Key Skills: File descriptors vs HANDLEs, fork/exec vs CreateProcess, struct layout, feature detection
P05: High-Performance String Search Library
Language: C with SIMD | Difficulty: Expert | Focus: Low-Level Optimization
Build a SIMD-accelerated string search library that rivals ripgrep’s core.

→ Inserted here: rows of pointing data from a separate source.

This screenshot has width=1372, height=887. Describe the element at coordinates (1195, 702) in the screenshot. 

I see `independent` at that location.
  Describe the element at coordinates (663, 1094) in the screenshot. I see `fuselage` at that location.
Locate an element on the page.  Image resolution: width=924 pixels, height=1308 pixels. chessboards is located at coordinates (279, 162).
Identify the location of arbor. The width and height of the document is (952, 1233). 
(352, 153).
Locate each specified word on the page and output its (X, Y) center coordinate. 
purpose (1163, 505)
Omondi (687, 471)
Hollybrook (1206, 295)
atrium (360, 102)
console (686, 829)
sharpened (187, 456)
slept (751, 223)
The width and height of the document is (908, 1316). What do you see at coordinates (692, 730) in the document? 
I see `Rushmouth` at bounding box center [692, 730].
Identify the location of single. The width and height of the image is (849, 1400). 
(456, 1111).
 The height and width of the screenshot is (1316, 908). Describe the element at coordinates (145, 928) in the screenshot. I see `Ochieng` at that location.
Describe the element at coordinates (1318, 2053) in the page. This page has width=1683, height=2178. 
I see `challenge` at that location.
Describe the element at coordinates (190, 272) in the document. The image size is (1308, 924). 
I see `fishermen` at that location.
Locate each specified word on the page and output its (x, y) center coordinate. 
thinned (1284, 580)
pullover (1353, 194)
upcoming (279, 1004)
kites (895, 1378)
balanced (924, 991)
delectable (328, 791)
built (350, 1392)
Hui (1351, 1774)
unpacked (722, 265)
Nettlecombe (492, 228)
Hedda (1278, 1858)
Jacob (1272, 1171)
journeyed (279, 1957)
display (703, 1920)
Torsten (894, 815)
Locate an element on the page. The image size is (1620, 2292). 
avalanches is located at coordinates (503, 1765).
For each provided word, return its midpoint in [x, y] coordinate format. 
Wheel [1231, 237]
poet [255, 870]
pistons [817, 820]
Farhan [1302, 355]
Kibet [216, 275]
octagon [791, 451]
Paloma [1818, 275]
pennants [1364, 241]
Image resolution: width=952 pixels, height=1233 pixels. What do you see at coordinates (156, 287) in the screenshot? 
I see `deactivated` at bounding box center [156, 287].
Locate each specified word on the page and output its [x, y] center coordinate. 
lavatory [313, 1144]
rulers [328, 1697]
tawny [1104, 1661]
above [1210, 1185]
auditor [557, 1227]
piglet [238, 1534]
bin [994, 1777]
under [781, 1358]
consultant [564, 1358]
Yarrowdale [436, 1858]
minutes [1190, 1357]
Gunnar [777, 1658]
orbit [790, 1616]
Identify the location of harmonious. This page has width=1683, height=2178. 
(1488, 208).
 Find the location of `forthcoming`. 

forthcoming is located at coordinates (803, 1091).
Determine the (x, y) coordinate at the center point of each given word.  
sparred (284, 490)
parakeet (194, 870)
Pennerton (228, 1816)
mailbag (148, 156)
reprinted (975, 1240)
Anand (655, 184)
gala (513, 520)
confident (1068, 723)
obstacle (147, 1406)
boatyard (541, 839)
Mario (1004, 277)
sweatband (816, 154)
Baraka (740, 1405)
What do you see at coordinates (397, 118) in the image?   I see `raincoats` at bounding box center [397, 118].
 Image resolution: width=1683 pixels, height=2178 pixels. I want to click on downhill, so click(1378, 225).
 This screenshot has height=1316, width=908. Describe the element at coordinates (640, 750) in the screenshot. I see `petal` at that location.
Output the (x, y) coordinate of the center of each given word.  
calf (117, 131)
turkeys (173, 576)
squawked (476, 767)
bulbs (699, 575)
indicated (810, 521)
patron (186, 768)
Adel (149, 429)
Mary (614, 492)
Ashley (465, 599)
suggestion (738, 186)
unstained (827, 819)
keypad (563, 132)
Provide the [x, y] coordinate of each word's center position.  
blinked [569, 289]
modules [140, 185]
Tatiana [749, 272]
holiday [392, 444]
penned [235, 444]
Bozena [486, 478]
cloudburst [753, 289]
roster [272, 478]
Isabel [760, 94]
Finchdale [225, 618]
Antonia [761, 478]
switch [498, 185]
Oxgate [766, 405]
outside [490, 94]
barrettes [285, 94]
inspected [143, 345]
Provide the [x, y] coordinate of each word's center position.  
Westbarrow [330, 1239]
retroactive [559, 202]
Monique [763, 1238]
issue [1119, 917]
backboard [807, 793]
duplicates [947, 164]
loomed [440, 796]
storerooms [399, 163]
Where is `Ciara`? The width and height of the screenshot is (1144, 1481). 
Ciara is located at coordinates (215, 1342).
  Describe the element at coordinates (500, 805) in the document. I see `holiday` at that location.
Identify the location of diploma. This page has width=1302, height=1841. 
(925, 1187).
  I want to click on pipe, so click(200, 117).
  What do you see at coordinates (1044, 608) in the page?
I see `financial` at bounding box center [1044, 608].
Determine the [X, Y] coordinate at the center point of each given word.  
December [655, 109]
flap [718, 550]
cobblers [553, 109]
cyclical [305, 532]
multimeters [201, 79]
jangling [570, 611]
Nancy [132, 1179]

Learn why algorithm textbooks don’t teach what makes real tools fast, and master the art of feeding data to modern CPUs efficiently.
Key Skills: SSE/AVX2 intrinsics, CPU feature detection, cache-aware programming, UTF-8 handling
Suggested Learning Path
┌─────────────────────────────────────────────────────────────────────┐
│ LEARNING PROGRESSION │
├─────────────────────────────────────────────────────────────────────┤
│ │
│ [P01: Memory Allocator] ──────┐ │
│ Foundation: Memory management │ │
│ │ │
│ [P02: Thread Pool] ──────┼──→ [P03: Async Runtime] │
│ Foundation: Concurrency │ Combines threading + I/O │
│ │ │
│ [P04: Cross-Platform] ──────┘ │
│ Foundation: System interfaces │
│ │
│ [P05: String Search] │
│ Capstone: Performance optimization │
│ │
└─────────────────────────────────────────────────────────────────────┘
Recommended Order:
- Start with P01 (Memory Allocator) or P04 (Cross-Platform) — foundational concepts
- Progress to P02 (Thread Pool) — builds on memory and introduces concurrency
- Tackle P03 (Async Runtime) — synthesizes threading and system I/O knowledge
- Finish with P05 (String Search) — capstone project applying all optimization skills
Prerequisites
Before starting this track, you should be comfortable with:
- C Programming: Pointers, memory management, structs, function pointers
- Systems Basics: Virtual memory, processes, file descriptors
- Command Line: gcc/clang compilation, gdb debugging, make/cmake
- Basic Threading: Creating threads, mutexes (will be deepened in projects)
Essential Books for This Track
| Book | Focus Areas |
|---|---|
| “Computer Systems: A Programmer’s Perspective” - Bryant & O’Hallaron | Memory, caching, linking, virtual memory |
| “C Interfaces and Implementations” - David Hanson | API design, memory management patterns |
| “Advanced Programming in the UNIX Environment” - Stevens & Rago | POSIX system calls, process control |
| “Rust Atomics and Locks” - Mara Bos | Memory ordering, lock-free programming |
| “The Linux Programming Interface” - Michael Kerrisk | Deep Linux systems programming |
| “Modern X86 Assembly Language Programming” - Kusswurm | SIMD, CPU architecture |
These projects will transform you from someone who uses system libraries to someone who understands how they work at the deepest level.